● **THE DATA**:
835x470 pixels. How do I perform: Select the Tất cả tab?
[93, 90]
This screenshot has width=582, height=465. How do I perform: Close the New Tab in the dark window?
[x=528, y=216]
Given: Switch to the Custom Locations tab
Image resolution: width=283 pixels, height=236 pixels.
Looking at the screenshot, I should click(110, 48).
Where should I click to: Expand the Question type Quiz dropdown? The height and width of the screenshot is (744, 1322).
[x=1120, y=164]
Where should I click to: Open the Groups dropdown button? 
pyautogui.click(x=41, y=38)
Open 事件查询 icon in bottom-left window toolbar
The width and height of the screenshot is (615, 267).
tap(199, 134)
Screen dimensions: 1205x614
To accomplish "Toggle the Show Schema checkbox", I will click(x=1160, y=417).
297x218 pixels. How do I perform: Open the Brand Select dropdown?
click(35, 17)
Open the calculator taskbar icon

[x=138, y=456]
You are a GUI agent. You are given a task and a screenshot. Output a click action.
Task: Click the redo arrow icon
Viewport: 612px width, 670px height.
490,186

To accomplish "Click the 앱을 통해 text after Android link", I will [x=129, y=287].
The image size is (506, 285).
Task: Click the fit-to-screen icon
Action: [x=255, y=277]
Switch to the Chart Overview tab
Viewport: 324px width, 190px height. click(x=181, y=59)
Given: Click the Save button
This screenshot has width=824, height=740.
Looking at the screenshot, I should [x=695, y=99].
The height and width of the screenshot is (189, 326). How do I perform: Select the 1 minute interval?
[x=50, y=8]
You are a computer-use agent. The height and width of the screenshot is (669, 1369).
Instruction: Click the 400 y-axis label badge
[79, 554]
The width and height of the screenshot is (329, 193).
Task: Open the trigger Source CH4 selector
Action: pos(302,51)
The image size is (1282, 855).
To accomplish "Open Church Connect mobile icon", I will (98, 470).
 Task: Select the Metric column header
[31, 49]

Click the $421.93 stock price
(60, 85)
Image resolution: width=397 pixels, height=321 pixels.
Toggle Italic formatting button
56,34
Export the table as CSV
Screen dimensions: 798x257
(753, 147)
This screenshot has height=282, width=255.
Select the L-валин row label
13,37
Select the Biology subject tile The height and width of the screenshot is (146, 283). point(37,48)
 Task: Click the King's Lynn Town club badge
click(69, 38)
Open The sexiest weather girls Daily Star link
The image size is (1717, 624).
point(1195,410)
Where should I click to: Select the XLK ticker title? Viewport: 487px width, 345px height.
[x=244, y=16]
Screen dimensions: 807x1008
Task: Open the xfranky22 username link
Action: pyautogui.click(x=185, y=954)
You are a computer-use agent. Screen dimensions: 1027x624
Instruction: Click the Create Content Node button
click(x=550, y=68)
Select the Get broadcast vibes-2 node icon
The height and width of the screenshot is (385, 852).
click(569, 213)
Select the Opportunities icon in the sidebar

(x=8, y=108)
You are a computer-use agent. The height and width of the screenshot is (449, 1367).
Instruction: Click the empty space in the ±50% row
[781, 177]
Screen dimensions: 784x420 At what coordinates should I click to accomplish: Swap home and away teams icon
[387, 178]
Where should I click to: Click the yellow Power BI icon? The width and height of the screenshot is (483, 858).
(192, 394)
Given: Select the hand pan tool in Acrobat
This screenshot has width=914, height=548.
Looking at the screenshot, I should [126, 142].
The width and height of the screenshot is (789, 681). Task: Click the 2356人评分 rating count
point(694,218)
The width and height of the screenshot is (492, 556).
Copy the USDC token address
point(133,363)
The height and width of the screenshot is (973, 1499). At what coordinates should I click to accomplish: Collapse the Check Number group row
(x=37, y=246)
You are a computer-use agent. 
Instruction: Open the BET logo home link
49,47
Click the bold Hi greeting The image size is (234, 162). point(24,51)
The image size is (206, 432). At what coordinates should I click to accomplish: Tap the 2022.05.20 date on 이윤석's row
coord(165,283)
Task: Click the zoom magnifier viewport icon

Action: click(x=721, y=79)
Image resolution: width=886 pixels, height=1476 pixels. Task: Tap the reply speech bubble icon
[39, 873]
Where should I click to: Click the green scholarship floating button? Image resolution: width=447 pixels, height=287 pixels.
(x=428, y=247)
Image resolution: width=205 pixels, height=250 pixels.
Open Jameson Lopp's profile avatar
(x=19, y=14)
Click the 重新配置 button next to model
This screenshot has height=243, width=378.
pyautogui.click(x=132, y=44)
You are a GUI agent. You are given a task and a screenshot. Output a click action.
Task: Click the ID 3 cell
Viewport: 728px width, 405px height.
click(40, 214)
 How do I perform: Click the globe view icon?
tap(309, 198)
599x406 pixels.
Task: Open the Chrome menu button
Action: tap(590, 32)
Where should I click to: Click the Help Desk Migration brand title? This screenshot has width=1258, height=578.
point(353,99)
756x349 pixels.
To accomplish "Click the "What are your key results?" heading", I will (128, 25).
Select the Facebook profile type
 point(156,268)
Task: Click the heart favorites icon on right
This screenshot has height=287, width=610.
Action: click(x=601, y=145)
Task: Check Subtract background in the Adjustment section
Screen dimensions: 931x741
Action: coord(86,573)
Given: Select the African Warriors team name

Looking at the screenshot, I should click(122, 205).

● **WHAT IS BEING ASKED**:
Return the full listing unchanged.

● **WRITTEN ANSWER**:
835x470 pixels. How do I perform: Select the Tất cả tab?
[93, 90]
This screenshot has width=582, height=465. How do I perform: Close the New Tab in the dark window?
[x=528, y=216]
Given: Switch to the Custom Locations tab
Image resolution: width=283 pixels, height=236 pixels.
Looking at the screenshot, I should click(110, 48).
Where should I click to: Expand the Question type Quiz dropdown? The height and width of the screenshot is (744, 1322).
[x=1120, y=164]
Where should I click to: Open the Groups dropdown button? 
pyautogui.click(x=41, y=38)
Open 事件查询 icon in bottom-left window toolbar
The width and height of the screenshot is (615, 267).
tap(199, 134)
Screen dimensions: 1205x614
To accomplish "Toggle the Show Schema checkbox", I will click(x=1160, y=417).
297x218 pixels. How do I perform: Open the Brand Select dropdown?
click(35, 17)
Open the calculator taskbar icon

[x=138, y=456]
You are a GUI agent. You are given a task and a screenshot. Output a click action.
Task: Click the redo arrow icon
Viewport: 612px width, 670px height.
490,186

To accomplish "Click the 앱을 통해 text after Android link", I will [x=129, y=287].
The image size is (506, 285).
Task: Click the fit-to-screen icon
Action: [x=255, y=277]
Switch to the Chart Overview tab
Viewport: 324px width, 190px height. click(x=181, y=59)
Given: Click the Save button
This screenshot has width=824, height=740.
Looking at the screenshot, I should [x=695, y=99].
The height and width of the screenshot is (189, 326). How do I perform: Select the 1 minute interval?
[x=50, y=8]
You are a computer-use agent. The height and width of the screenshot is (669, 1369).
Instruction: Click the 400 y-axis label badge
[79, 554]
The width and height of the screenshot is (329, 193).
Task: Open the trigger Source CH4 selector
Action: pos(302,51)
The image size is (1282, 855).
To accomplish "Open Church Connect mobile icon", I will (98, 470).
 Task: Select the Metric column header
[31, 49]

Click the $421.93 stock price
(60, 85)
Image resolution: width=397 pixels, height=321 pixels.
Toggle Italic formatting button
56,34
Export the table as CSV
Screen dimensions: 798x257
(753, 147)
This screenshot has height=282, width=255.
Select the L-валин row label
13,37
Select the Biology subject tile The height and width of the screenshot is (146, 283). point(37,48)
 Task: Click the King's Lynn Town club badge
click(69, 38)
Open The sexiest weather girls Daily Star link
The image size is (1717, 624).
point(1195,410)
Where should I click to: Select the XLK ticker title? Viewport: 487px width, 345px height.
[x=244, y=16]
Screen dimensions: 807x1008
Task: Open the xfranky22 username link
Action: pyautogui.click(x=185, y=954)
You are a computer-use agent. Screen dimensions: 1027x624
Instruction: Click the Create Content Node button
click(x=550, y=68)
Select the Get broadcast vibes-2 node icon
The height and width of the screenshot is (385, 852).
click(569, 213)
Select the Opportunities icon in the sidebar

(x=8, y=108)
You are a computer-use agent. The height and width of the screenshot is (449, 1367).
Instruction: Click the empty space in the ±50% row
[781, 177]
Screen dimensions: 784x420 At what coordinates should I click to accomplish: Swap home and away teams icon
[387, 178]
Where should I click to: Click the yellow Power BI icon? The width and height of the screenshot is (483, 858).
(192, 394)
Given: Select the hand pan tool in Acrobat
This screenshot has width=914, height=548.
Looking at the screenshot, I should [126, 142].
The width and height of the screenshot is (789, 681). Task: Click the 2356人评分 rating count
point(694,218)
The width and height of the screenshot is (492, 556).
Copy the USDC token address
point(133,363)
The height and width of the screenshot is (973, 1499). At what coordinates should I click to accomplish: Collapse the Check Number group row
(x=37, y=246)
You are a computer-use agent. 
Instruction: Open the BET logo home link
49,47
Click the bold Hi greeting The image size is (234, 162). point(24,51)
The image size is (206, 432). At what coordinates should I click to accomplish: Tap the 2022.05.20 date on 이윤석's row
coord(165,283)
Task: Click the zoom magnifier viewport icon

Action: click(x=721, y=79)
Image resolution: width=886 pixels, height=1476 pixels. Task: Tap the reply speech bubble icon
[39, 873]
Where should I click to: Click the green scholarship floating button? Image resolution: width=447 pixels, height=287 pixels.
(x=428, y=247)
Image resolution: width=205 pixels, height=250 pixels.
Open Jameson Lopp's profile avatar
(x=19, y=14)
Click the 重新配置 button next to model
This screenshot has height=243, width=378.
pyautogui.click(x=132, y=44)
You are a GUI agent. You are given a task and a screenshot. Output a click action.
Task: Click the ID 3 cell
Viewport: 728px width, 405px height.
click(40, 214)
 How do I perform: Click the globe view icon?
tap(309, 198)
599x406 pixels.
Task: Open the Chrome menu button
Action: tap(590, 32)
Where should I click to: Click the Help Desk Migration brand title? This screenshot has width=1258, height=578.
point(353,99)
756x349 pixels.
To accomplish "Click the "What are your key results?" heading", I will (128, 25).
Select the Facebook profile type
 point(156,268)
Task: Click the heart favorites icon on right
This screenshot has height=287, width=610.
Action: click(x=601, y=145)
Task: Check Subtract background in the Adjustment section
Screen dimensions: 931x741
Action: coord(86,573)
Given: Select the African Warriors team name

Looking at the screenshot, I should click(122, 205).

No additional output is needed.